ASSIGNMENT ▸
Reproduce the blog passage word for word, starting at "The teams rang" and ending at "Science Bowls Past...".

DOCUMENT PASSAGE ▸

In addition to adults who volunteered to be runners, there were also Boy Scouts who helped out. In the first room where I observed, this adorable Scout was serving as a runner. We both sat at a table in the back of the classroom, out of the way. Seriously, this kid was one of the sweetest kids I've ever met. Before the competition began, I chatted with him about what it's like to be a Boy Scout. Once the competition began, we sat there quietly playing with a puzzle that was given to all of the volunteers. It's called a Rubik's Snake or Twist and it's WAY too much fun. The Scout and I kept comparing shapes while the teams were hard at work answering questions. Here are a couple of my creations:

It's the letter "R." Can you see it? :)

I don't know what this one is. A train? A house?

I had a major #geek moment when one of the questions dealt with the second law of thermodynamics. For those of you who don't know, my favorite band's most recent album is entitled The 2nd Law. The overall theme of the album is energy use, entropy, and all that. I'm glad I was sitting at the back of the room so that no one could see me having a fangirl moment. #squee

The teams rang in using buzzers that were connected to a large box in front of the Science Judge. These buzzers were apparently very old because every year there's at least one malfunction. But last year, it was absolutely ridiculous. They wouldn't buzz when students pressed them, and then they buzzed when no one had touched them. It was funny at first but it got old pretty quickly. I wish someone would donate a new buzzer system! We blamed the malfunctions on the Ghost of Science Bowls Past...

Despite all the equipment errors and whatnot, it was a good day overall. There was even a kid dressed in a banana suit. I unfortunately didn't see him, but I'll bet it was hilarious! I'll bet he did it to psych out the other teams. Or just confuse them so they couldn't answer any questions?

Every year I ask myself, "Why do you get up before the sun to volunteer for something?" Then I watch all these talented kids compete and I remember. It's so rewarding to see them get excited about science. Oh, and the goodie bags and free doughnuts don't hurt either.

Got any favorite volunteer experiences to share?

Changing Priorities

I know it's been forever since I blogged and I'm sorry! I have a ton of dreams to share with you all. I just haven't had time to sit down and transfer them from the scrawled notes on my phone into readable blog narratives. So I'm not here to share a dream just yet. As my frequent readers know, I usually remember my dreams in great detail. And since it's currently 2:00 in the morning, I'm here to share a shorter message.

I don't make new year's resolutions. When I want to better myself I make the decision to do it right then, no matter what day of the year it is. Today (well, yesterday really) I decided not to waste my time when it comes to reading things on the internet. I send so many articles to my Kindle to read later (I do this so I don't have to stare at the computer screen for too long) that I'm way behind in my reading. To give you an idea: It's February and I'm still reading digests that I sent to myself in November.

SOURCE INFORMATION ▸
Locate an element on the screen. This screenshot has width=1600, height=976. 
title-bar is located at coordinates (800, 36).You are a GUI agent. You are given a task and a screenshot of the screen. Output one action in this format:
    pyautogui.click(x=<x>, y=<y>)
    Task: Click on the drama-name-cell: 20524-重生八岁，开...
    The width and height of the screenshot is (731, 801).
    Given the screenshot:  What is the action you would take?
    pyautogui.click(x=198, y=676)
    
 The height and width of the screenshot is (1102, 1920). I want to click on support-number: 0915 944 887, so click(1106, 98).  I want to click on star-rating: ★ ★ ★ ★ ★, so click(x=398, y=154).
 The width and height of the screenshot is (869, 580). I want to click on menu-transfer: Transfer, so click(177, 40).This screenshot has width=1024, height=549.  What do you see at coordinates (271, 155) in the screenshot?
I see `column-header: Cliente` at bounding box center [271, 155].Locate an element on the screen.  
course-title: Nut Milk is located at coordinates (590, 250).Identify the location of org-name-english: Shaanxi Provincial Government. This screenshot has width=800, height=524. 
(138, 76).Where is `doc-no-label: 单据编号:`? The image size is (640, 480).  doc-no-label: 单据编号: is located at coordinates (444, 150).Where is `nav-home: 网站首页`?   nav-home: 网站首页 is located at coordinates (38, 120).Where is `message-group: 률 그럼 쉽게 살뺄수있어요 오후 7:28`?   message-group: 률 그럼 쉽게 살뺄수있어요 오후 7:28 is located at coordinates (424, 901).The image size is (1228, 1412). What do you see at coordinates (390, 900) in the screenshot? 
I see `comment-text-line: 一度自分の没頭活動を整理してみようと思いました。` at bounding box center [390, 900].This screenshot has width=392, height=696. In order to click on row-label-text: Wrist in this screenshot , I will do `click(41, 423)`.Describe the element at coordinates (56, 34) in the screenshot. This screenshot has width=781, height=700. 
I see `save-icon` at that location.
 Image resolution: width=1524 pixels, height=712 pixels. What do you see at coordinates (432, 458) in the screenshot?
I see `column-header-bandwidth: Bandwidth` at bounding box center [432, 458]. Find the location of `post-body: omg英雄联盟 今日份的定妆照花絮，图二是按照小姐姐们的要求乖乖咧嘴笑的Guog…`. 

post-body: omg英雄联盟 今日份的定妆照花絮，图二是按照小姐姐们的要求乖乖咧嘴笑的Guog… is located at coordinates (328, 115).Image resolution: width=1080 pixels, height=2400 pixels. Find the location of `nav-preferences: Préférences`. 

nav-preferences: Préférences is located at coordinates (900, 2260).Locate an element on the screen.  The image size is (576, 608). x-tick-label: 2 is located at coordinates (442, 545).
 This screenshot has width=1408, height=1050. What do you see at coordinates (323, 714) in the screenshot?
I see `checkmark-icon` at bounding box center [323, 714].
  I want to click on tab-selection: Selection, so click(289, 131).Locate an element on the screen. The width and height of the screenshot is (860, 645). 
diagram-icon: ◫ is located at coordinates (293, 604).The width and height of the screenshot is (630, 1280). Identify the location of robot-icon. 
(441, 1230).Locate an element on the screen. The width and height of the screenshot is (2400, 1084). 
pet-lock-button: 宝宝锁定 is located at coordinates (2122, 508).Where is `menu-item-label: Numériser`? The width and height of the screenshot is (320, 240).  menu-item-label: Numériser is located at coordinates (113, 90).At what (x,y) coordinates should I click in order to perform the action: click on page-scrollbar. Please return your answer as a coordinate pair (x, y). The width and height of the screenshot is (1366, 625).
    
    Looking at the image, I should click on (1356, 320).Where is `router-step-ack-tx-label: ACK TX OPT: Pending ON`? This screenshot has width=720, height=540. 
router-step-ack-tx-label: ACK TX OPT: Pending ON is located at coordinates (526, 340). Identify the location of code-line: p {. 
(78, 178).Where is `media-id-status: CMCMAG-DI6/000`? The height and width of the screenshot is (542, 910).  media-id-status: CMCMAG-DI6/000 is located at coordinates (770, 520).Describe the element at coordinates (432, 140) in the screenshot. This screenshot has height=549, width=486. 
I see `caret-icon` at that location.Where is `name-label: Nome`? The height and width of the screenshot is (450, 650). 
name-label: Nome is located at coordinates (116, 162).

WRITTEN SOLUTION ▸
The teams rang in using buzzers that were connected to a large box in front of the Science Judge. These buzzers were apparently very old because every year there's at least one malfunction. But last year, it was absolutely ridiculous. They wouldn't buzz when students pressed them, and then they buzzed when no one had touched them. It was funny at first but it got old pretty quickly. I wish someone would donate a new buzzer system! We blamed the malfunctions on the Ghost of Science Bowls Past...